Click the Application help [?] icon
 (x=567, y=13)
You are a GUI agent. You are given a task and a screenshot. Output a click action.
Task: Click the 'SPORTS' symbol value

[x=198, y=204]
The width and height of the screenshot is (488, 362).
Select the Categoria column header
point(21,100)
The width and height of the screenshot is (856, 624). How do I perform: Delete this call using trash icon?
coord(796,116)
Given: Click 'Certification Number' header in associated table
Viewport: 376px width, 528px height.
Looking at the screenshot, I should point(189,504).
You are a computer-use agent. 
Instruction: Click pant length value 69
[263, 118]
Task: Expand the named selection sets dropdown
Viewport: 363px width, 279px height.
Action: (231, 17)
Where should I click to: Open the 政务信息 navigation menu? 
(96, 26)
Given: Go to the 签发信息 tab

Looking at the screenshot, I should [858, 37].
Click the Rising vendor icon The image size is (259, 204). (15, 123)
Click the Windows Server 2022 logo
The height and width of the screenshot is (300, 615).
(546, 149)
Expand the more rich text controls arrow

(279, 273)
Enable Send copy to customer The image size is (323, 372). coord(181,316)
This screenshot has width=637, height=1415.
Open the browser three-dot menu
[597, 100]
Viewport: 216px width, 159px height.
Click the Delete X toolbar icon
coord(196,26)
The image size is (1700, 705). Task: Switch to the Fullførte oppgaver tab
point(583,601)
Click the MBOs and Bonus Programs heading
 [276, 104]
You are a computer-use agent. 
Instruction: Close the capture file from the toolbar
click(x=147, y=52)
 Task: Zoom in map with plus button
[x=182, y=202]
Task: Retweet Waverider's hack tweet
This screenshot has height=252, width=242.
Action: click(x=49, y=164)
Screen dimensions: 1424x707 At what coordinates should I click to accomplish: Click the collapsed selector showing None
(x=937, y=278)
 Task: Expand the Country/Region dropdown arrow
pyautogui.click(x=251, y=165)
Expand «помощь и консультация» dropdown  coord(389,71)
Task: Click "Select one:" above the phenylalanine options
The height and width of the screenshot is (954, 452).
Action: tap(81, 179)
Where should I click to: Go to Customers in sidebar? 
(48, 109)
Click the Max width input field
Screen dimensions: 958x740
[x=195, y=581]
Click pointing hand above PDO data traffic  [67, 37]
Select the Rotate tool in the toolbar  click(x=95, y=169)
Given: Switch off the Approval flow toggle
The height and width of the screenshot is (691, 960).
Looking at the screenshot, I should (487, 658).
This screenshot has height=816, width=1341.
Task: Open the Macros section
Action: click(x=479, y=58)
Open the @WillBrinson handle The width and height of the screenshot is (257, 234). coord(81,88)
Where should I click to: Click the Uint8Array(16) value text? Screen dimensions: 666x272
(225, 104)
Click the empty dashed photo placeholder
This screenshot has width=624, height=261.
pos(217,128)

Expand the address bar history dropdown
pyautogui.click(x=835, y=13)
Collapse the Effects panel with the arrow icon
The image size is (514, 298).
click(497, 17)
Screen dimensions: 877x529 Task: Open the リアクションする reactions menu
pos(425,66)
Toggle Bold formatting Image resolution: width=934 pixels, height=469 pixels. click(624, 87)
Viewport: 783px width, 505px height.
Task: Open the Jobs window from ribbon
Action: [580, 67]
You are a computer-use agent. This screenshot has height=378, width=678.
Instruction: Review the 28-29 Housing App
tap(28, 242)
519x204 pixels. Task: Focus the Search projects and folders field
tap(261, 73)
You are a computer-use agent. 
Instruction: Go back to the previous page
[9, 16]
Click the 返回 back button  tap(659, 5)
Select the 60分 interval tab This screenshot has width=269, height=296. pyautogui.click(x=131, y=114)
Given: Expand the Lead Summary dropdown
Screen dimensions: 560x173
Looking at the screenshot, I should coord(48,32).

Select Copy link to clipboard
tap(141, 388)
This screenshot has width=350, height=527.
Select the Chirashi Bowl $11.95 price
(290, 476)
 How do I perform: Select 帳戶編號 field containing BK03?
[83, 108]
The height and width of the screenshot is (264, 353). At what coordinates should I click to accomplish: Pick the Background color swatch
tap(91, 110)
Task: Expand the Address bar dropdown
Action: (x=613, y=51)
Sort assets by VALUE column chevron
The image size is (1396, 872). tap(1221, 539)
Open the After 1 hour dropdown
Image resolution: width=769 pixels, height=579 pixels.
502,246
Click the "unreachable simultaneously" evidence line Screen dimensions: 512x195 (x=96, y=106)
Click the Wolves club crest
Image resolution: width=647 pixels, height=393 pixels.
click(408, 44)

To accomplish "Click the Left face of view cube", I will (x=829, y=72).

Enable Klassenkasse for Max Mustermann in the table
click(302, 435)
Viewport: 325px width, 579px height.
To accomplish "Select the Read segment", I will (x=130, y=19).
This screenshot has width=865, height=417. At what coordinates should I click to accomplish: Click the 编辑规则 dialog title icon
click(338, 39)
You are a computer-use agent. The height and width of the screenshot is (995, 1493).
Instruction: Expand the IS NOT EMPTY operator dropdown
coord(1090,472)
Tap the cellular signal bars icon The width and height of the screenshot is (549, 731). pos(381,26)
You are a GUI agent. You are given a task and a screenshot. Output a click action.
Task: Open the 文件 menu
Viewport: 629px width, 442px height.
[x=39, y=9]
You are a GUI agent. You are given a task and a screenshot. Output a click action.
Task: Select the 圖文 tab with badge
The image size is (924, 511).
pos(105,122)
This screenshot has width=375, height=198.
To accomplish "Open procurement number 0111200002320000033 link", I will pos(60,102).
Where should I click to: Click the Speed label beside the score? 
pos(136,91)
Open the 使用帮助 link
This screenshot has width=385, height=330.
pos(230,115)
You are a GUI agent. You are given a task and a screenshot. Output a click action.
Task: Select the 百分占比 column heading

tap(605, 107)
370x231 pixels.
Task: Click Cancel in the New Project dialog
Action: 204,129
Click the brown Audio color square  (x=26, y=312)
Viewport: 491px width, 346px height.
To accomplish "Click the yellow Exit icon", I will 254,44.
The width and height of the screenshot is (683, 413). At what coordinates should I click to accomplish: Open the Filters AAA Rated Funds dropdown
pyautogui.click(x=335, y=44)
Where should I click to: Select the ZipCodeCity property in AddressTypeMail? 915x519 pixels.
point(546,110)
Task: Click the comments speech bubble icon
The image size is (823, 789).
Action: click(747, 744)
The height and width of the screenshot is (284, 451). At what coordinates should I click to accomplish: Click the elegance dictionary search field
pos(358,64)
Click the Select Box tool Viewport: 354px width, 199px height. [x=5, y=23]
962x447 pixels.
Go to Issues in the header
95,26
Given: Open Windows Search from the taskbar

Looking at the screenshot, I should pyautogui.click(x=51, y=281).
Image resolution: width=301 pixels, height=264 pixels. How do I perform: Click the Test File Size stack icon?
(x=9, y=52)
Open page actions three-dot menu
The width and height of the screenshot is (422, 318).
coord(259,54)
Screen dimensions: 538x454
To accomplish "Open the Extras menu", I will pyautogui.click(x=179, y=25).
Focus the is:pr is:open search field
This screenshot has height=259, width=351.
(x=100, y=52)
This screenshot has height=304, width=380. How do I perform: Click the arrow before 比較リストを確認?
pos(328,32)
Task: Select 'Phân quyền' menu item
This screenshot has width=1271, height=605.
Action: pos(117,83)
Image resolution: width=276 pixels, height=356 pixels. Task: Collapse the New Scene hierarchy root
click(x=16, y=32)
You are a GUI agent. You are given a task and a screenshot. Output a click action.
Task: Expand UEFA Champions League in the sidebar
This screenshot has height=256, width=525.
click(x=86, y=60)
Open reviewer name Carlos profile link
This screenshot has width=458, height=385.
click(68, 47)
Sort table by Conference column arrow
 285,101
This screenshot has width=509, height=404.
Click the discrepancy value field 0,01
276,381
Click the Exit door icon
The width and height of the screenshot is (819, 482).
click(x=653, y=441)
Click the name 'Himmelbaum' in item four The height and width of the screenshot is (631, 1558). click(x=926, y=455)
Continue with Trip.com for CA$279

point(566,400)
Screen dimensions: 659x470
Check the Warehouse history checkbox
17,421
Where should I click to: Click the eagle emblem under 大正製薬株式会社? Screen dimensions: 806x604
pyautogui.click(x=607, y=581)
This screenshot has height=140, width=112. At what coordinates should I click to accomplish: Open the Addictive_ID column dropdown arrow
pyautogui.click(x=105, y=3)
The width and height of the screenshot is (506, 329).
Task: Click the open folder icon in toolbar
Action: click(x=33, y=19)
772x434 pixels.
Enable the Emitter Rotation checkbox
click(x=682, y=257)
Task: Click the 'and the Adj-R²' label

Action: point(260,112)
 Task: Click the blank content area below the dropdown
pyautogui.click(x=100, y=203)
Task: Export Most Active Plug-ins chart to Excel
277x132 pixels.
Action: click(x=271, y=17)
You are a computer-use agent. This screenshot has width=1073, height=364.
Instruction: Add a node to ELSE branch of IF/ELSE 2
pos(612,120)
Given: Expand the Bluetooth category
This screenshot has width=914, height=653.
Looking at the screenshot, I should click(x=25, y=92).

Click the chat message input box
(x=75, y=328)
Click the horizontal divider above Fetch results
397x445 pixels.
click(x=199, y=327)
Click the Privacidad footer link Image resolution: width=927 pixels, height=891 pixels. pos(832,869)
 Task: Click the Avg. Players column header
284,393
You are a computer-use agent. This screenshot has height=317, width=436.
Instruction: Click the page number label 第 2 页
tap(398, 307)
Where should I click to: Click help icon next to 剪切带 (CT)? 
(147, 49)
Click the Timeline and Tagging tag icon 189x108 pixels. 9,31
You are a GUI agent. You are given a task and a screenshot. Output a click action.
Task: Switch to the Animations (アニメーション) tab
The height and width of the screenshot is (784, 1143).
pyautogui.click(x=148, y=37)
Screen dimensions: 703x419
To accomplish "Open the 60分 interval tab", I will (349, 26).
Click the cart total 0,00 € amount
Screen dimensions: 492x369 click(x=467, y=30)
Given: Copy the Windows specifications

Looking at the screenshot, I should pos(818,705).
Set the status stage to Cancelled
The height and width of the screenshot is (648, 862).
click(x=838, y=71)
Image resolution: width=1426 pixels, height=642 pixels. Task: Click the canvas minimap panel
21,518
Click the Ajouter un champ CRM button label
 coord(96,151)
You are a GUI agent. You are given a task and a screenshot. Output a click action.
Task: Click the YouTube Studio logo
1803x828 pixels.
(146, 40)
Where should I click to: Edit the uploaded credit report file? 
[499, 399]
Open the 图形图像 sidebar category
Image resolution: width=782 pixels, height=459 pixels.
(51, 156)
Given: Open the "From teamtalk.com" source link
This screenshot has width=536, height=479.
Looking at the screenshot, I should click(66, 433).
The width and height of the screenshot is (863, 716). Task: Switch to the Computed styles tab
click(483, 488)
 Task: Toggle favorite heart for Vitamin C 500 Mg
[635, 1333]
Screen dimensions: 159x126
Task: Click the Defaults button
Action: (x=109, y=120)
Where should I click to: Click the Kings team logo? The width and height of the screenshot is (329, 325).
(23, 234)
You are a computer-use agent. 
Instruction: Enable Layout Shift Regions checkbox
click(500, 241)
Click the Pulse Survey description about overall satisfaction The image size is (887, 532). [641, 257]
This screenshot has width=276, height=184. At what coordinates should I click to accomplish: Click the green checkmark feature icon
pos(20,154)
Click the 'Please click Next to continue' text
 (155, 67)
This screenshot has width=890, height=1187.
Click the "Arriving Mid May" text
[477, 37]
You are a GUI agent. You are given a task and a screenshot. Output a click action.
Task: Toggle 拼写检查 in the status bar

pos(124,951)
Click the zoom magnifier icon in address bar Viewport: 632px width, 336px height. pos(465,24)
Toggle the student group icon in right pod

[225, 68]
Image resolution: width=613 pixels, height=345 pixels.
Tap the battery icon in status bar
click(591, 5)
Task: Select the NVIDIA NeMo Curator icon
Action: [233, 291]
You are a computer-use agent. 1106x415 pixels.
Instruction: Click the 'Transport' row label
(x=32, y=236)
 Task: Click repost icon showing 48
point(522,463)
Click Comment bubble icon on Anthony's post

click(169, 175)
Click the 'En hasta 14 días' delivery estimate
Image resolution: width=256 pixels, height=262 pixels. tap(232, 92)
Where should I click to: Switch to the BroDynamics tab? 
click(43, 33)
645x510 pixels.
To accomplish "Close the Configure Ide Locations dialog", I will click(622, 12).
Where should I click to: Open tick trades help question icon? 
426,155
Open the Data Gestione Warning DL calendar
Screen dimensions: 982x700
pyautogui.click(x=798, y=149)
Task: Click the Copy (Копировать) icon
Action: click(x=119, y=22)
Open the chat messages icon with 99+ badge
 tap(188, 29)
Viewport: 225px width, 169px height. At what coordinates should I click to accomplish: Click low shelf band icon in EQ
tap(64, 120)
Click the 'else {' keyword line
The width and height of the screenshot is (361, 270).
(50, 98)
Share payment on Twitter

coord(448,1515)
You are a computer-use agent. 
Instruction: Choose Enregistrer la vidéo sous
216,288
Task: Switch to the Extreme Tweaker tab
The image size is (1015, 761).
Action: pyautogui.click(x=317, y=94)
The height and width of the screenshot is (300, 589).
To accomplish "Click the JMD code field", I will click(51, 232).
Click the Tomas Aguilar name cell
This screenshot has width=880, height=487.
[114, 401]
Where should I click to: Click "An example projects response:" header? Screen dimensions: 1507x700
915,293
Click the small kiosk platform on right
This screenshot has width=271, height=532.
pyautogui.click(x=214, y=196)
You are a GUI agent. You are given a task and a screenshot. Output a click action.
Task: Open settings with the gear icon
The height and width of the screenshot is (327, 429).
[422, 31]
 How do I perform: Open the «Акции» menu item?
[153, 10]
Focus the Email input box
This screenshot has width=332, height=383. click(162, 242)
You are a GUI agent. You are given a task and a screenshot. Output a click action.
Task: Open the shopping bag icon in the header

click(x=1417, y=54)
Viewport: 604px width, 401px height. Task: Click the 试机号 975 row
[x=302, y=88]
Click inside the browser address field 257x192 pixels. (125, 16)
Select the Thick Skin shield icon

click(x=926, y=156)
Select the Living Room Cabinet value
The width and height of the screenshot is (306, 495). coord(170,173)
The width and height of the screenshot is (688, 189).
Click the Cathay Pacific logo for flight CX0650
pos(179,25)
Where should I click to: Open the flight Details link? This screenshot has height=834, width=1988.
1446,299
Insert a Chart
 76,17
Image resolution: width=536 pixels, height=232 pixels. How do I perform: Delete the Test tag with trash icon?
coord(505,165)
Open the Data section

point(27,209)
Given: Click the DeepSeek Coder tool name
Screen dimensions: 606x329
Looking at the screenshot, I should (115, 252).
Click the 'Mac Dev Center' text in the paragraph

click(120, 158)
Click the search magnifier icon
• • • • •
— DIRECTIONS FOR THIS TASK —
Above are some records. Copy each of their lines that holds the string "interval".

— EXERCISE ANSWER —
Select the 60分 interval tab This screenshot has width=269, height=296. pyautogui.click(x=131, y=114)
To accomplish "Open the 60分 interval tab", I will (349, 26).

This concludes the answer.